Author: Jennifer M Sandoval
Publisher: Taylor & Francis
Published: 2023-12-22
Total Pages: 252
ISBN-13: 1003825494
DOWNLOAD EBOOKEssays on "The Soul’s Logical Life" in the Work of Wolfgang Giegerich: Psychology as the Discipline of Interiority is the second collection of essays dedicated to the study and application of psychology as the discipline of interiority–a new ‘wave’ within analytical psychology which pushes off from the work of C. G. Jung and James Hillman. Reflecting upon the notion of psychology developed by German psychoanalyst Wolfgang Giegerich, whose Hegelian turn sheds light on the notion of soul, or the objective psyche, and its inner logic and ‘thought’, forms a radical new basis from which to ground a modern psychology with soul. The book explores the theme of "the soul’s logical life" as it displays itself in various modern phenomena, from overwhelming anxiety, cryptocurrency, the dreams of Japanese college students, and contemporary psychoanalysis, to myth, music, social movements, and the question and relevance of truth in psychology and consciousness. The authors, comprising clinical psychologists, teachers, Jungian analysts, and international scholars, aim to reveal and convey the dialectical inner workings and speculative logic of the modern soul.
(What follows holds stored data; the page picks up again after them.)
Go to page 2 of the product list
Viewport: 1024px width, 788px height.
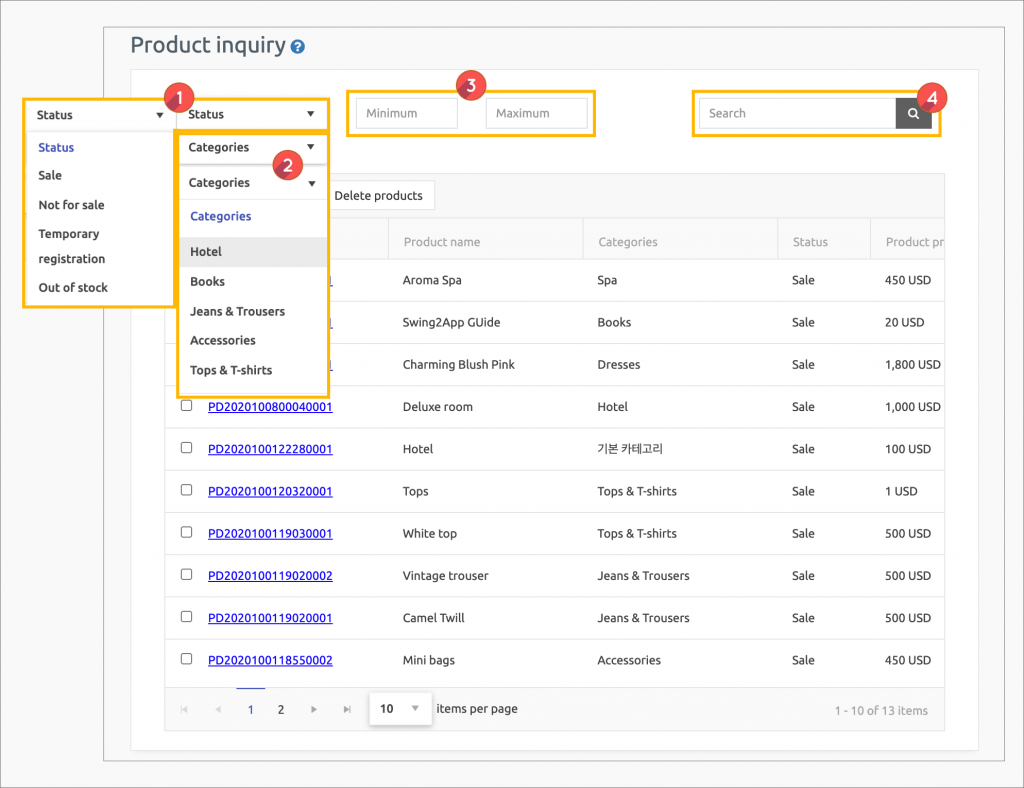(x=280, y=708)
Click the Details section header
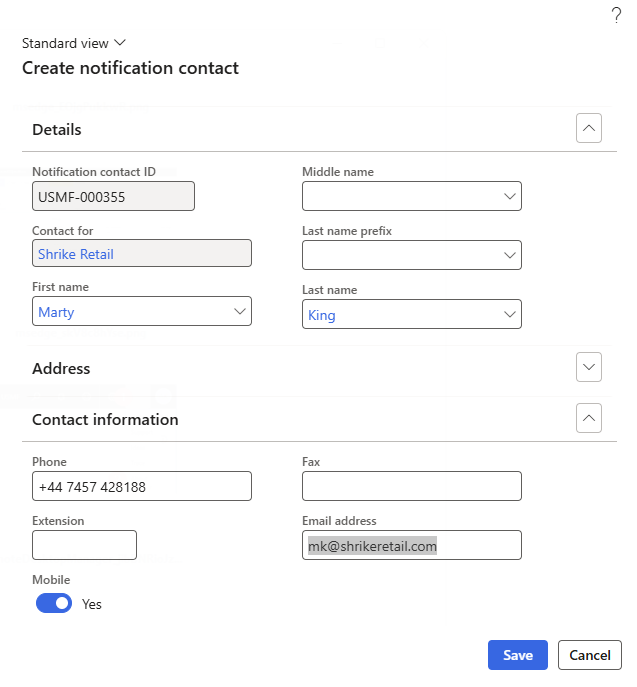This screenshot has width=637, height=687. point(57,129)
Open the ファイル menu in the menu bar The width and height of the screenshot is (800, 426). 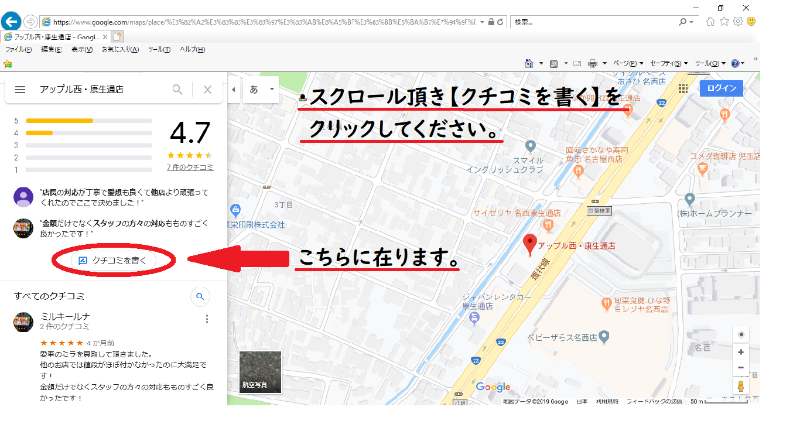tap(17, 48)
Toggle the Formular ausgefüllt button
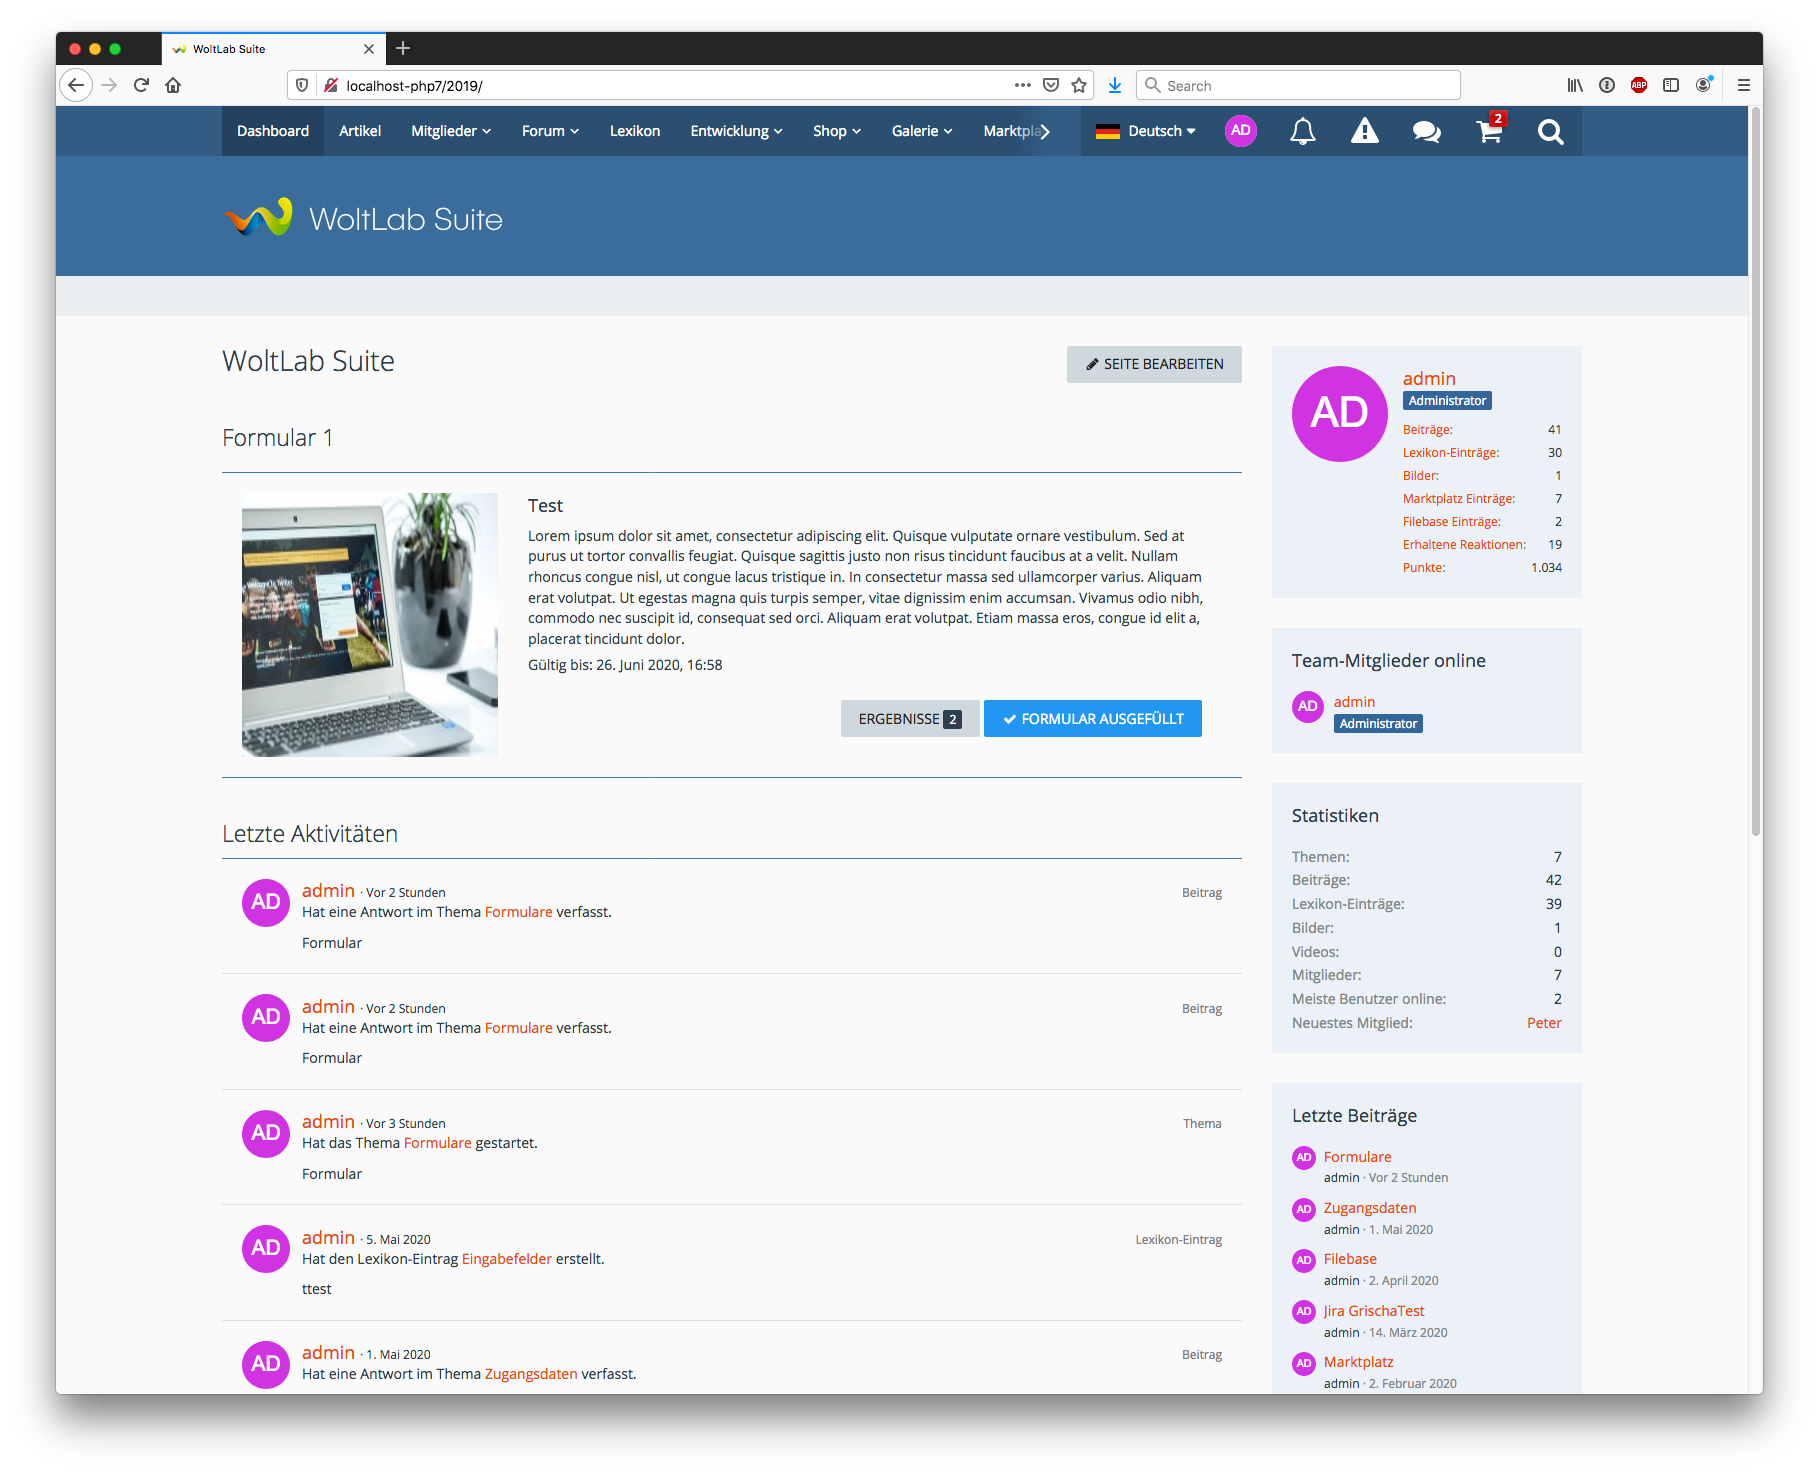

Essays on "The Soul’s Logical Life" in the Work of Wolfgang Giegerich: Psychology as the Discipline of Interiority will be essential reading for depth and clinical psychologists, Jungian psychoanalysts, and academics and students of post-Jungian studies, and for all those interested in what it means to think in the highly sophisticated and technological world of the twenty-first century.
Author: Marián Gálik
Publisher: Routledge
Published: 2022-05-18
Total Pages: 401
ISBN-13: 1000583171
DOWNLOAD EBOOKThis book, first published in 1980, is a history of modern Chinese literary criticism between the years 1917 and 1930. It examines its development within the overall frame of reference of Chinese national literature from the beginnings of the Chinese literary revolution in 1917 until the end of the first efforts at a revolutionary proletarian literature in 1930. Chinese literary criticism is also analysed within the framework of world literature, of world literary thought, especially of the impact of the progressive literary criticism.